▶ TEXT PASSAGE:
.....

- DVD cover
- Starring: Kristen Bell; Percy Daggs III; Teddy Dunn; Jason Dohring; Sydney Tamiia Poitier; Francis Capra; Enrico Colantoni;
- No. of episodes: 22

Release
- Original network: UPN
- Original release: September 22, 2004 – May 10, 2005

Season chronology
- Next → Season 2

= Veronica Mars season 1 =

The first season of Veronica Mars, an American drama television series created by Rob Thomas, premiered on UPN in the United States on September 22, 2004. The series was produced by Warner Bros. Television, Silver Pictures Television and Rob Thomas Productions, and Joel Silver and Thomas served as the executive producers.

The season revolves around Veronica Mars (Kristen Bell), a high school student and private investigator in the fictional Southern California seaside town of Neptune. When Veronica's best friend, Lilly Kane (Amanda Seyfried), is murdered, her life falls apart. Her father, County Sheriff Keith Mars (Enrico Colantoni), accuses Lilly's father of being involved in the murder. This provokes Neptune's wrath and Keith's ousting as sheriff in a recall election. Veronica's mother, Lianne (Corinne Bohrer), develops a drinking problem and leaves town. Veronica's "09er" friends—wealthy students from the fictional 90909 ZIP code—force her to choose between them and her father; she chooses her father. Keith opens a private investigation agency, Mars Investigations, where Veronica works part-time.

The series was critically acclaimed, and appeared on several fall television best lists. The first season garnered an average of 2.5 million viewers per all 22 episodes in the US. Out of all regular primetime programming that aired during the 2004–2005 American television season, Veronica Mars ranked #148 out of 156, according to the Nielsen ratings system. The pilot was watched by 2.49 million viewers, while the finale was watched by 2.99 million viewers.

==Cast==

The main characters of the first season include (from left to right): Mallory Dent, Wallace Fennel, Eli "Weevil" Navarro, Duncan Kane, Veronica Mars, Logan Echolls, and Keith Mars.

The first season features a cast of seven actors who receive star billing. Kristen Bell portrays the titular Veronica Mars, a high school junior and skilled private detective. Teddy Dunn plays Duncan Kane, Veronica's ex-boyfriend and Lilly's brother. Jason Dohring plays Logan Echolls, the "bad-boy" 09er son of an A-list actor. Percy Daggs III portrays Wallace Fennel, Veronica's best friend and frequent partner in solving mysteries. Francis Capra portrays Eli "Weevil" Navarro, the leader of the PCH Biker gang and Veronica's friend. Enrico Colantoni plays Veronica's father Keith Mars, a private investigator and former Balboa County Sheriff. Sydney Tamiia Poitier plays Mallory Dent, Veronica's journalism teacher at Neptune High. Although she was given series regular billing, Poitier appeared in only four episodes, but was given credit for seven.

.....

▶ EXTRACTED DATA:

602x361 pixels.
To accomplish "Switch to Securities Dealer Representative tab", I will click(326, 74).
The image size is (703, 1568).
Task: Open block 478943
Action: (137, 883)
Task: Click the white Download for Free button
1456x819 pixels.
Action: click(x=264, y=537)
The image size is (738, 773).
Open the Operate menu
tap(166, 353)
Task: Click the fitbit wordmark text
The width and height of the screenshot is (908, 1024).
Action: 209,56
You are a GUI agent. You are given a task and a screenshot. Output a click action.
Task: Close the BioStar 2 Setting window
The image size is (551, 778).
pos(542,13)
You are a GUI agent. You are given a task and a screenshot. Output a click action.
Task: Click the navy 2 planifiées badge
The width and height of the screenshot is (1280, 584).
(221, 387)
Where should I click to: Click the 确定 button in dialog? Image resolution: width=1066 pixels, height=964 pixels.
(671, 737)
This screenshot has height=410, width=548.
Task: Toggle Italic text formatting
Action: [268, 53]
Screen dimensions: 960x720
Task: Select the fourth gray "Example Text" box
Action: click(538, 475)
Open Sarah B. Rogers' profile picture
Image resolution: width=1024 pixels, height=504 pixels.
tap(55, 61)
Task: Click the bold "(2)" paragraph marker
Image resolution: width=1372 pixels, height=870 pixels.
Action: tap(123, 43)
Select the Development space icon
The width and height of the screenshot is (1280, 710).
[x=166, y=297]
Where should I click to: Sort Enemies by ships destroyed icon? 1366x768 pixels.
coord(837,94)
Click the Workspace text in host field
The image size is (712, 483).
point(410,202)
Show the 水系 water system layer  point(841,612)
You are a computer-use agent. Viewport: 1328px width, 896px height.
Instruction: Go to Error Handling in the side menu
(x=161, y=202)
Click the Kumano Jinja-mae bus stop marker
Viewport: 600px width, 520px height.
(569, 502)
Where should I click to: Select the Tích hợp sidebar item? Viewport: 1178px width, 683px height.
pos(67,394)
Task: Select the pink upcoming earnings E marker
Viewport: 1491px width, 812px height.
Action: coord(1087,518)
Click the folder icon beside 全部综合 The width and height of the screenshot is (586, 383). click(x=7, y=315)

.....

▶ WORK REQUIRED: Copy the Veronica Mars season 1 text word for word, everything from "Season chronology" down to "the executive producers.".

▶ RESPONSE TO THIS TASK:
Season chronology
- Next → Season 2

= Veronica Mars season 1 =

The first season of Veronica Mars, an American drama television series created by Rob Thomas, premiered on UPN in the United States on September 22, 2004. The series was produced by Warner Bros. Television, Silver Pictures Television and Rob Thomas Productions, and Joel Silver and Thomas served as the executive producers.